South Korea’s president vows not to tolerate walkouts by junior doctors

SEOUL, South Korea (AP) — South Korea’s president vowed Wednesday not to tolerate the situation prolonged strikes by thousands of doctors in trainingThey call them “an illegal collective action” that threatens public health and undermines the country’s governance systems.

President Yoon Suk Yeol’s government was engaged in this process suspending the licenses of approximately 9,000 medical interns and residents due to their joint strikes that have impacted the capacity of hospitals to provide care.

The trainee doctors have been on strike for more than two weeks in protest against government pressure to admit thousands more new students to medical schools in the coming years. Officials say the enrollment plan is essential to cope with the country’s rapidly aging population, but doctors say schools cannot handle such an abrupt, sharp increase in students, and that this will ultimately affect the quality of medical services of South Korea would undermine.

“The doctors’ collective action is an act that betrays their responsibilities and shakes the foundation of liberalism and constitutionalism,” Yoon said in a televised speech at the start of a cabinet meeting. “An illegal action that infringes on people’s right to life will never be tolerated.”

Yoon’s government did the striking doctors repeatedly called out to return to work or face charges and suspensions of at least three months. But most strikers lacked a seat in government Deadline February 29 for their return.

Under South Korea’s medical law, doctors who defy the order to return to work can be punished with up to three years in prison or a fine of 30 million won (about $22,500), as well as a suspension of their medical license until a year. Those who receive prison sentences may have their licenses revoked.

As of Monday, the Ministry of Health started the administrative steps to suspend the strikers’ permits: sending officials to hospitals to formally confirm their absence and sending notices to the strikers about their planned suspensions. The ministry had to give them a chance to respond before their suspensions take effect.

Observers say the ministry will likely end up suspending the strike leaders, rather than the entire group of the 9,000 doctors who have resigned – a huge administrative task that will likely take weeks or more.

Deputy Health Minister Park Min-soo told reporters on Tuesday that the government plans to file complaints against strike leaders to also subject them to police investigation. But he said officials have not yet determined when they would do that and against whom.

The notable residents and interns represent only about 6.5% of the country’s 140,000 physicians. But in some large hospitals they represent about 30% to 40% of the total number of doctors and played the role of assisting senior doctors during operations and dealing with inpatients during training. Their strikes have subsequently led to hundreds of canceled surgeries and other treatments in their hospitals and placed a heavy burden on South Korea’s medical service.
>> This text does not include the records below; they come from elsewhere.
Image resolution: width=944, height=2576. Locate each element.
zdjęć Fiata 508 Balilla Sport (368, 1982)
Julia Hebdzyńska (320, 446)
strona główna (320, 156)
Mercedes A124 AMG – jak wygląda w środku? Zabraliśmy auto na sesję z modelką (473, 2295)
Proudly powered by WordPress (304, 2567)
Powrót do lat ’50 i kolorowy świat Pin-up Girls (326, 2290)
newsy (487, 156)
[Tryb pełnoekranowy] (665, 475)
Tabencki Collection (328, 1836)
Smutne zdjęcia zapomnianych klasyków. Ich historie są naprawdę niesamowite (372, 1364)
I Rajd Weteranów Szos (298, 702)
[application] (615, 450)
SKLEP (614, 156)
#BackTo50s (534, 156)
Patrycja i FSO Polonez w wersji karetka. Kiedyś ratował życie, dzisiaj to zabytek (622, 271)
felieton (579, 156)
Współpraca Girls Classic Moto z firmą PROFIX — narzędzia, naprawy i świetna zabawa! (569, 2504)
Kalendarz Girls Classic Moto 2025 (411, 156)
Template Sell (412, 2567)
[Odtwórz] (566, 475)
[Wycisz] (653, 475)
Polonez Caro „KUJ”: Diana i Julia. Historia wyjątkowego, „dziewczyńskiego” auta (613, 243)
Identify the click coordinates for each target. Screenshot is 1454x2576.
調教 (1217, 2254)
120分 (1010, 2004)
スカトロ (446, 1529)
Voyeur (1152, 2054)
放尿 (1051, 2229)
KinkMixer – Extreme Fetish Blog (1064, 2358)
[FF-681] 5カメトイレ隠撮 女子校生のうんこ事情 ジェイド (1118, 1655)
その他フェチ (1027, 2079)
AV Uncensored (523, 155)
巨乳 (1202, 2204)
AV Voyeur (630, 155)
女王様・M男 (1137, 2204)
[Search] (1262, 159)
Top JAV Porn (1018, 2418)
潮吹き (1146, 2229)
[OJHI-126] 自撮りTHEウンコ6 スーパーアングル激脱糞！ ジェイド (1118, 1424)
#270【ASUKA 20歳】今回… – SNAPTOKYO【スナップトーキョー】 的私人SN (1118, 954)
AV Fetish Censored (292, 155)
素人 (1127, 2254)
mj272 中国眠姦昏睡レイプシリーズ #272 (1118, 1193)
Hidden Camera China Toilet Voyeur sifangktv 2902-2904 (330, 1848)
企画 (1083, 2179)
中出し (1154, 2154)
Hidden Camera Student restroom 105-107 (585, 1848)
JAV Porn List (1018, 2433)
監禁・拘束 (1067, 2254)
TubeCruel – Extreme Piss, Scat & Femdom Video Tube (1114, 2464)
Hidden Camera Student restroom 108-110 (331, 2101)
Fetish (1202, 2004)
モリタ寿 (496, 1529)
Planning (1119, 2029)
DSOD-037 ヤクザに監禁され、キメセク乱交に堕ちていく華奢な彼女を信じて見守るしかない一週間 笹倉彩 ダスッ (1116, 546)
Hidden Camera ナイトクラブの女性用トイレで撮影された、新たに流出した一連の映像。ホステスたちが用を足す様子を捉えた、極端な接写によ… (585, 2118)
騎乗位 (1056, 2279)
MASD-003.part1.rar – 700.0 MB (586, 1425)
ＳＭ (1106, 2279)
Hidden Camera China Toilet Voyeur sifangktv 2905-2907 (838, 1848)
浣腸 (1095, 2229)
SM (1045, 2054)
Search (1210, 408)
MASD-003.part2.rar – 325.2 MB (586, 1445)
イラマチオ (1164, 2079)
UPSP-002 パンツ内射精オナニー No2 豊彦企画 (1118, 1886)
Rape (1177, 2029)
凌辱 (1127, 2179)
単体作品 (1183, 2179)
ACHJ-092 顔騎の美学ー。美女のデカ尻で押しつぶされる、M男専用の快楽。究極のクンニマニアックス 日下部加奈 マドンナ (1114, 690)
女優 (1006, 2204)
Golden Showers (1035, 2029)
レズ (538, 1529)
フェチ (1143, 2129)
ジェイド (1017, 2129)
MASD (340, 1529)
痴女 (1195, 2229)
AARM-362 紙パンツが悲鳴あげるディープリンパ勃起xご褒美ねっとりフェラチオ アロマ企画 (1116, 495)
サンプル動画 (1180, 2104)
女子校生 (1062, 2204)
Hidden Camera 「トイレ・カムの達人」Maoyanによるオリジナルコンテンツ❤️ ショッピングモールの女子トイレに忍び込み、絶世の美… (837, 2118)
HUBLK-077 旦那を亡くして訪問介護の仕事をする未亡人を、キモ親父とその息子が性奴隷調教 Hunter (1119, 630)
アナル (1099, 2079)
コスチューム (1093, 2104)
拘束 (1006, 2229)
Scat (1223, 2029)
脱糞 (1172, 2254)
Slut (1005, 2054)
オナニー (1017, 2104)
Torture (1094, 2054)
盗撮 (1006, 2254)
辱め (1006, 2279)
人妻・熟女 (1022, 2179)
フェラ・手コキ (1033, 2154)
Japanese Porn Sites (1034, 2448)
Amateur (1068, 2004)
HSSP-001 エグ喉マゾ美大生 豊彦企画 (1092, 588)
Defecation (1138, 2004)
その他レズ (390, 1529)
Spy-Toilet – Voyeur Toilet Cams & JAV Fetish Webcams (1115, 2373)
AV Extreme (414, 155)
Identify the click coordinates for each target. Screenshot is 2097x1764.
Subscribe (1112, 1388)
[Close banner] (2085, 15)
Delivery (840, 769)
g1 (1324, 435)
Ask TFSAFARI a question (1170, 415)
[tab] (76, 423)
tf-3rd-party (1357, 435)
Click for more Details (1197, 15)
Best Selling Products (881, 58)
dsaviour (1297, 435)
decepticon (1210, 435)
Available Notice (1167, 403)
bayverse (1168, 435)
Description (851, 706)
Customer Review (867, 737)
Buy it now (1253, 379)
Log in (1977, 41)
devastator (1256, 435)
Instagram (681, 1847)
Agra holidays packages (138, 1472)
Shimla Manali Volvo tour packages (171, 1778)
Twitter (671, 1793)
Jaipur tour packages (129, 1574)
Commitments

The public is largely opposed to the doctors’ strikes, and surveys show Yoon’s approval ratings are rising due to his push for the medical school enrollment plan. A poll showed that a majority of South Koreans supported the enrollment plan.

Health officials have said treatment of emergency and critical patients remains largely stable, with public hospitals extending operating hours and military hospitals opening emergency rooms to the public. But if senior doctors were to join the strikes, South Korea’s medical service would take a major hit.

The Korean Medical Association, which represents doctors in South Korea, has expressed support for the striking trainee doctors but has not yet decided whether to join the strikes.

Police were investigating allegations that five senior KMA officials had instigated and promoted the junior doctors’ strikes, and said they had summoned one of them on Wednesday. Speaking to reporters ahead of his interrogation, Joo Sooho, a spokesperson for the KMA’s emergency committee, denied the allegations.

Currently there is a limit of 3,058 medical students per year. The The government wants to add 2,000 additional medical students starting in 2025, citing South Korea’s doctor-to-population ratio, which it says is one of the lowest in the developed world.

But doctors say the plan cannot address the chronic shortage of doctors in rural areas and in essential but low-paying specialties, because newly recruited students would also want to work in the capital region and in high-paying fields such as plastic surgery and dermatology.

The striking trainee doctors have accused the government of ignoring harsh conditions, working more than 80 hours a week for minimum wage. But post-residential physicians are among the highest paid professionals in South Korea.

Some critics say the strikers are simply concerned that the added competition from more doctors would lead to lower incomes in the future.